• Tuesday

Why Psychology Must Make Space for Women’s Cyclicity

  • Evgeniia Iakovleva

I do not know for certain whether women’s cyclicity, or awareness of the menstrual cycle, was ever included in defining what is normal for humankind as a whole, especially in terms of psychology and social needs. In Western culture, I do not think it was.

When I think about mental health and women’s cyclicity, I imagine a woman looking for help. She reaches out to the doctor’s office during the proactive follicular phase, when she feels her bravest. She has to wait two or three weeks for an appointment, and by then, she will be in her premenstrual or menstrual phase. In one case, she is exhausted. In the other, she is quiet and withdrawn. After the long-awaited appointment, she books another one. The receptionist tells her that the doctor will see her in a month. However, in four weeks, she will likely find herself in the same emotional and physical phase again, the premenstrual or menstrual timing with its own set of perceptions, reactions, and attitudes. And again, she will have to come back in four weeks. What do you think will not happen? The doctor will not get to see her other versions of herself, her other reactions, and her other responses to the same life situation that brought her to their chair.
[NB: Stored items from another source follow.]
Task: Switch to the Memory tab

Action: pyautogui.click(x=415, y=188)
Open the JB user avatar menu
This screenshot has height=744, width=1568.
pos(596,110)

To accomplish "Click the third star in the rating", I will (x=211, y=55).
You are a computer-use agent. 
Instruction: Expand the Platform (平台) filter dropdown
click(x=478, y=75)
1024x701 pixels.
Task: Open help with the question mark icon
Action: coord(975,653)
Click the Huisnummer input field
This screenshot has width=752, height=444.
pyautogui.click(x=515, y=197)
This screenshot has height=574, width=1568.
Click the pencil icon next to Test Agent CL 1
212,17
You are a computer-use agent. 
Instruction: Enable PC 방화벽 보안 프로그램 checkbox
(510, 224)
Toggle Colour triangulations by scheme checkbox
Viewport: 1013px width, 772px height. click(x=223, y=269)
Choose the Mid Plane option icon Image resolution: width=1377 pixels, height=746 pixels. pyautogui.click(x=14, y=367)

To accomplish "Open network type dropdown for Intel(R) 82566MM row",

That is how healing becomes unnecessarily long, painful, and expensive, and therapy is ineffective.

Is there a difference in how female and male patients are treated in psychology and mental health care? I ask.

Did we create space for women’s cyclicity in mental health without pathologizing it and without ignoring cycle-based emotional changes? I ask.

Is there a place for women’s cyclicity in the systems that define psychological “normal”? I ask.

Who shaped what “normal” means in psychology, philosophy, and models of human behavior? I do a quick search of the first names of prominent authors in psychology from modern curricula, and the names I find are David and Nathan, James and John, Elliot and Ronald, Robert, Daniel, and Steven—names that keep shaping modern psychology textbooks and academic frameworks.

Then I take a broader philosophical view of life, purpose, and the world’s order. Who were the thinkers whose views shaped not only our past, but also the directions we still follow in philosophy and theories of human cognition?

A quick search gives me Plato and Aristotle, Immanuel and John, John and Thomas, Jean-Jacques and Robert, Peter and Ludwig, Bertrand and Karl, Simon, Thomas, and Nagel—the foundations of Western philosophy, ethics, and epistemology.

Where are women’s views, life perceptions, and experiences? How different would philosophy be if women were given the space and time to share their cyclical understanding of life?

I have to dig deeper and specifically search for women authors in psychology, feminist philosophy, and gender studies. And I find Laura and Judith, Simone and Hannah, Martha and Susanne, Carol and Shelley, Angela and Elizabeth, Bell and Susan, Ann and Mary, Barbara and Alice. All recent, like women did not think before.

I consider searching in religion too, but I already know what I will find.

Until now, there has been no intentional place for women’s cyclicity in mainstream psychology, psychiatry, or mental health diagnostics. As a result, we have a meaningful gap in mainstream psychology, an informational vacuum, and no neutral language developed for women’s cyclicity within a framework of emotional health and cycle psychology. Because of that, I believe women often receive the wrong timing of help rather than the wrong kind of help in therapy, counseling, and mental health treatment.

And humankind, like a glass, is only half full until we add women’s cyclicity to it.

By Evgeniia Iakovleva on early luteal phase.